EXERCISE REQUIREMENTS: Would you please return the lines of the entries below starting at the line that has "Where should I click to: Select" and ending at the line that has "The image size is (670, 420).", both included, exactly as they are?

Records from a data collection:
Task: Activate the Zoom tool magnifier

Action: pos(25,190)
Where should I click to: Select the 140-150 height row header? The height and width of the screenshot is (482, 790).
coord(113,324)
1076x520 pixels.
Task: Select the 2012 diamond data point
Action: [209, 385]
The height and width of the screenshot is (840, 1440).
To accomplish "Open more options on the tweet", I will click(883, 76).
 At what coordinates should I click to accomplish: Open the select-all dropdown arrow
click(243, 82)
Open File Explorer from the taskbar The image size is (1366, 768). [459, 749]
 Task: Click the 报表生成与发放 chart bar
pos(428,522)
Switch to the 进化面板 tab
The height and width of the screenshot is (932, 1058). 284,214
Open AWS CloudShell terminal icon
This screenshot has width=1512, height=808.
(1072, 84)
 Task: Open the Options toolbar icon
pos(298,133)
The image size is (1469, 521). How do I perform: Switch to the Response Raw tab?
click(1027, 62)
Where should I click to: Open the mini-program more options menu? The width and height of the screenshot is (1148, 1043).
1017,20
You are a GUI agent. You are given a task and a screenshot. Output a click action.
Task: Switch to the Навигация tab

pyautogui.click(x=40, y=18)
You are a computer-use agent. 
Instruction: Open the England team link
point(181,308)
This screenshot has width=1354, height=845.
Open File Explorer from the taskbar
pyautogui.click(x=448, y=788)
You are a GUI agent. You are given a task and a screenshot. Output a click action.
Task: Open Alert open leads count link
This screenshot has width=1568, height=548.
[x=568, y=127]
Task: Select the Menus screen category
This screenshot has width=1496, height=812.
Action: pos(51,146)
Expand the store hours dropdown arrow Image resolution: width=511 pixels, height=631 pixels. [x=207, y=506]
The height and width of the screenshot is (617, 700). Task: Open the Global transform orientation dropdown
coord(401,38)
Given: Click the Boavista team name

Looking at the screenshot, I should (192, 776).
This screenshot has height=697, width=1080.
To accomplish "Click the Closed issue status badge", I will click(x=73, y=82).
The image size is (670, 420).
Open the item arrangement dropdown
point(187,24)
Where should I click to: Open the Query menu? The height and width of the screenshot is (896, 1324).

TASK OUTPUT:
Where should I click to: Select the 140-150 height row header? The height and width of the screenshot is (482, 790).
coord(113,324)
1076x520 pixels.
Task: Select the 2012 diamond data point
Action: [209, 385]
The height and width of the screenshot is (840, 1440).
To accomplish "Open more options on the tweet", I will click(883, 76).
 At what coordinates should I click to accomplish: Open the select-all dropdown arrow
click(243, 82)
Open File Explorer from the taskbar The image size is (1366, 768). [459, 749]
 Task: Click the 报表生成与发放 chart bar
pos(428,522)
Switch to the 进化面板 tab
The height and width of the screenshot is (932, 1058). 284,214
Open AWS CloudShell terminal icon
This screenshot has width=1512, height=808.
(1072, 84)
 Task: Open the Options toolbar icon
pos(298,133)
The image size is (1469, 521). How do I perform: Switch to the Response Raw tab?
click(1027, 62)
Where should I click to: Open the mini-program more options menu? The width and height of the screenshot is (1148, 1043).
1017,20
You are a GUI agent. You are given a task and a screenshot. Output a click action.
Task: Switch to the Навигация tab

pyautogui.click(x=40, y=18)
You are a computer-use agent. 
Instruction: Open the England team link
point(181,308)
This screenshot has width=1354, height=845.
Open File Explorer from the taskbar
pyautogui.click(x=448, y=788)
You are a GUI agent. You are given a task and a screenshot. Output a click action.
Task: Open Alert open leads count link
This screenshot has width=1568, height=548.
[x=568, y=127]
Task: Select the Menus screen category
This screenshot has width=1496, height=812.
Action: pos(51,146)
Expand the store hours dropdown arrow Image resolution: width=511 pixels, height=631 pixels. [x=207, y=506]
The height and width of the screenshot is (617, 700). Task: Open the Global transform orientation dropdown
coord(401,38)
Given: Click the Boavista team name

Looking at the screenshot, I should (192, 776).
This screenshot has height=697, width=1080.
To accomplish "Click the Closed issue status badge", I will click(x=73, y=82).
The image size is (670, 420).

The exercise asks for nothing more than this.